Con quien habla desde su propio nicho, aunque esté lejano, te une la fe común en que la verdad existe y merece sostenerse. Ese es el puente verdadero: el que se puede cruzar. El diálogo es algo que surge, como su propio nombre indica, entre dos
Una paradoja tendría que hacer saltar las alarmas. Lo enconado del debate público (censuras, cancelaciones, improperios, boicots) en este tiempo de tolerancia unánime, de fortaleza del pensamiento débil y de reverencia al relativismo. ¿Cómo es posible?
Quizá porque la verdad, si la echas por la puerta, se cuela por la ventana; y un tanto soliviantada. No conozco a ningún cínico al que le haga gracia que le engañen; pero, si expulsamos a la verdad de cada cual, todos andamos con la mosca detrás de la oreja. No terminamos de saber si nuestro interlocutor está diciendo algo porque lo piensa o porque piensa que lo pensamos.

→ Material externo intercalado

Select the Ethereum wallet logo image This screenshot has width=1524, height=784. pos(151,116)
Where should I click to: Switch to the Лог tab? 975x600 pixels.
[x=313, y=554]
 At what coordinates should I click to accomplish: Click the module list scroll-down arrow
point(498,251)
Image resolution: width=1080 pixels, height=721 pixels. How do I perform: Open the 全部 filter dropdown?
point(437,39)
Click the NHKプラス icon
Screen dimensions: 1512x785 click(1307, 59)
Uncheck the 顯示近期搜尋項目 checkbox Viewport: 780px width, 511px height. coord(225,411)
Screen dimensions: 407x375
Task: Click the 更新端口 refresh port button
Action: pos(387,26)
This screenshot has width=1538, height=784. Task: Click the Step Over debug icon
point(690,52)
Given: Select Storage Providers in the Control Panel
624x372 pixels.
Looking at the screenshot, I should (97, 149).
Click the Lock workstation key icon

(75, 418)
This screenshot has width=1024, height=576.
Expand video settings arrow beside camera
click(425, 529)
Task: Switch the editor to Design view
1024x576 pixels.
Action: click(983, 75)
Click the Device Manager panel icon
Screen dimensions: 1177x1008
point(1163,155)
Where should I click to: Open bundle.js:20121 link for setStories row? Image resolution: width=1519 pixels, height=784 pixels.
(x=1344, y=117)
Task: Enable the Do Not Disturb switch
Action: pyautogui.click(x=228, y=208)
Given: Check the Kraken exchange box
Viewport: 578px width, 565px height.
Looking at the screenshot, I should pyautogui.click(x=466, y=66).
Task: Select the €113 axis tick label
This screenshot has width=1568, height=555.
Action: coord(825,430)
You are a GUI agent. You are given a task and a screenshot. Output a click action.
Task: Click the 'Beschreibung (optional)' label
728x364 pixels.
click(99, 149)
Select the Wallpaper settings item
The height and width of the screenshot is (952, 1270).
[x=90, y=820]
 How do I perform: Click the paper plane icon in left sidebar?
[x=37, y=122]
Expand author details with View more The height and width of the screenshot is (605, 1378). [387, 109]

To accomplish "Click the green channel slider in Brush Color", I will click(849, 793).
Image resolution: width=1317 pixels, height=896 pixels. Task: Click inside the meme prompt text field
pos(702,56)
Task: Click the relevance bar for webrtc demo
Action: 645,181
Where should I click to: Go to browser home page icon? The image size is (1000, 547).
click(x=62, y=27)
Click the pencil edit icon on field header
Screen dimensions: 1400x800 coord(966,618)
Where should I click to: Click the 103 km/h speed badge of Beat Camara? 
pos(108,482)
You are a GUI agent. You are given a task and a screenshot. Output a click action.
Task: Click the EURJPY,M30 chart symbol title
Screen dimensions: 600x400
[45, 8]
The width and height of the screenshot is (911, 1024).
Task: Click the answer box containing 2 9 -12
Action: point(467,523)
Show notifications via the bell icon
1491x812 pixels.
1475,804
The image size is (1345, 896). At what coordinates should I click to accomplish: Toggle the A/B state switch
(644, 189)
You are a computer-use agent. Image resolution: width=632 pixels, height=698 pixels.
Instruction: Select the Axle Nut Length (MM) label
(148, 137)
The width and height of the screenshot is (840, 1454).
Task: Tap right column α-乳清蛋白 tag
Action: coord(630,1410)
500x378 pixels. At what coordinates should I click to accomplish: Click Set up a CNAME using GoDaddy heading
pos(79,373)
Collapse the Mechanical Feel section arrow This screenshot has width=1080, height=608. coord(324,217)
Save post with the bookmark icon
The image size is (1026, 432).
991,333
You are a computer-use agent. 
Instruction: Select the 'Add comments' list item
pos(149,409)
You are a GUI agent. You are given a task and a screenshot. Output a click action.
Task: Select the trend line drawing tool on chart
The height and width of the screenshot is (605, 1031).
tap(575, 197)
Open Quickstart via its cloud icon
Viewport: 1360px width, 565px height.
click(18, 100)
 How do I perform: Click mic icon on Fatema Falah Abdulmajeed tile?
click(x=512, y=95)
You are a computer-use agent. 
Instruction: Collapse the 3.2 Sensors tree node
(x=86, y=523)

El relativismo, por su implosión, produce sordera. Si todas las opiniones valen lo mismo, ya me quedo yo con la mía, que vale tanto como la que más, y me pilla más cerca. Tras ese indiferentismo, momentáneamente pacífico, el segundo momento es peor. Acaba generando violencia; y eso explica la paradoja inicial. En la vida hacen falta cierta sistematización y algún acuerdo, pero, si las opiniones no se ordenan por un criterio de verdad o de belleza, termina imponiéndose la opinión más impositiva. Ya se imponga por el número, por el prestigio o por el relato. La censura, entonces, deviene esencial, para que no proliferen opiniones contrarias que socaven la unanimidad, que es el sueño del relativista.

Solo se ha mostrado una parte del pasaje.